The researchers, at Birck Nanotechnology Centre, Purdue University, West Lafayette, Ind., have tested a Prototype, the size of an average woman’s thumbnail, to prove the concept and expect to have the miniature version completed by the end of this summer, according to Babak Ziaie, an associate professor in the School of Electrical and Computer Engineering, and in Purdue’s Weldon School of Biomedical Engineering. ‘Currently, there is no way of knowing the exact dose of radiation received by a tumour. And, because most organs shift inside the body depending, for example, on whether a patient is sitting or lying down, the tumour also shifts,’ he explained. ‘This technology will allow doctors to pinpoint the exact position of the tumour to more effectively administer radiation treatments.’
The research paper, by Prof. Ziaie and PhD student Chulwoo Son, was presented in a paper earlier this year in proceedings of the 19th IEEE International Conference on Micro Electro Mechanical Systems, organized by the Institute of Electrical and Electronics Engineers.
The device, a ‘passive wireless transponder’, has no batteries, but will be activated by electrical coils near the body. Like a capsule, it will be placed inside a tumour with a needle.
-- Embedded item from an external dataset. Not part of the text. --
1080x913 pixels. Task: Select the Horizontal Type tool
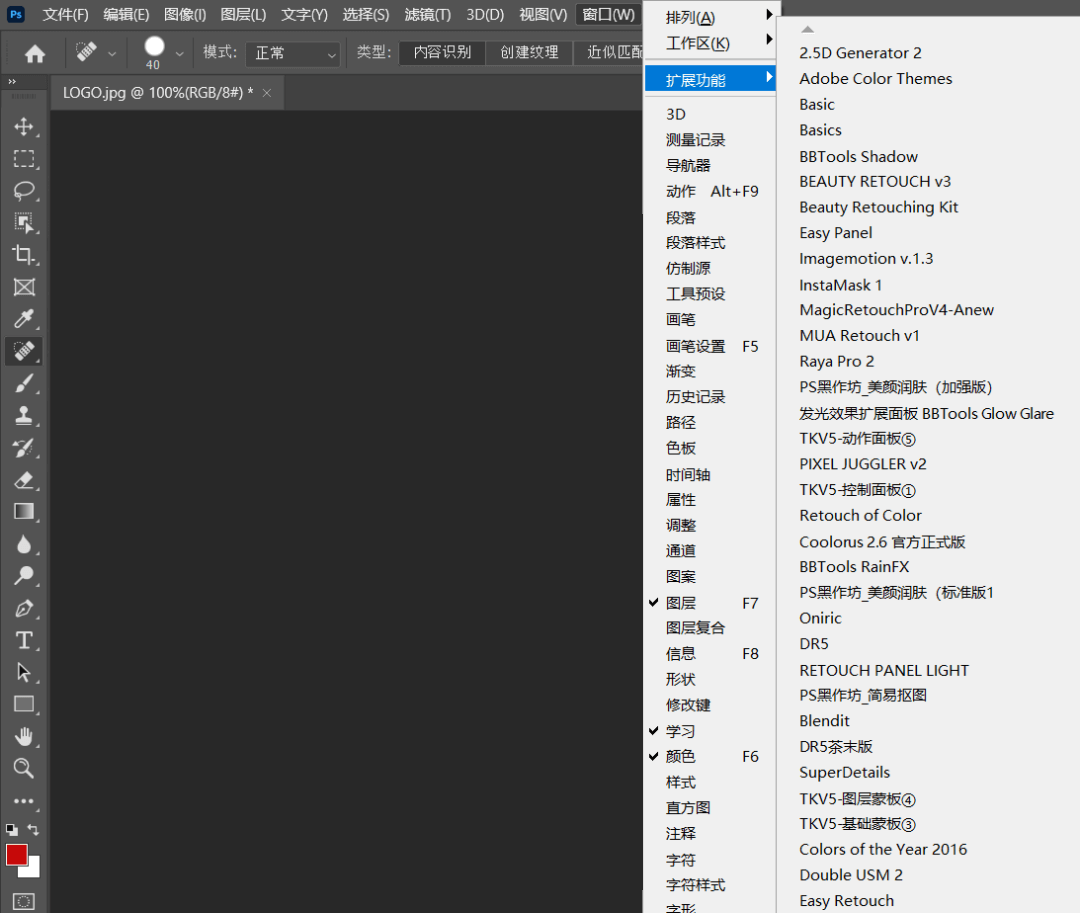tap(24, 640)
Imaging systems already provide 3-D images of a tumour’s shifting position during therapy, but these methods are difficult to use during radiation therapy and sometimes require X-rays, possibly causing tissue damage tissue if used repeatedly, the professor pointed out. This wireless technology could precisely track a tumour using three or six coils placed around the patient to pinpoint the location of the electronic device.
Researchers tested the prototype with a radioactive material called cesium. The device contains a miniature version of dosimeters worn by people in occupations involving radioactivity.
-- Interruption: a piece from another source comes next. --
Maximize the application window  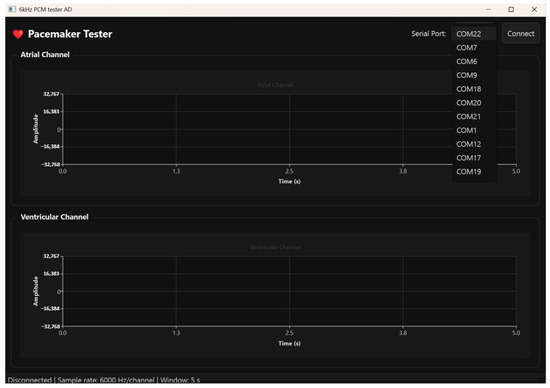[511, 9]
The technology uses the same principle as electret microphones, products found in consumer electronics stores. These microphones contain a membrane that vibrates in response to sound waves. An air gap, between the membrane and a metal plate serves, as a capacitor, storing electricity. As the membrane vibrates, the size of the air gap changes slightly, increasing and decreasing the capacitance and altering the flow of electric current through the circuit, creating a signal that transmits the data stored in the dosimeter.
‘It’s basically like a very small tuning circuit in your radio,’ Prof. Ziaie explained. ‘This will be a radiation dosimeter plus a tracking device in the same capsule. It will be hermetically sealed, so it will not have to be removed from the body.’
The Purdue engineers are now working with researchers at the Indiana University School of Medicine to further develop the technology.
The research has been funded by the National Science Foundation. The Birck Nanotechnology Centre is part of Purdue’s Discovery Park, the university’s hub for interdisciplinary research.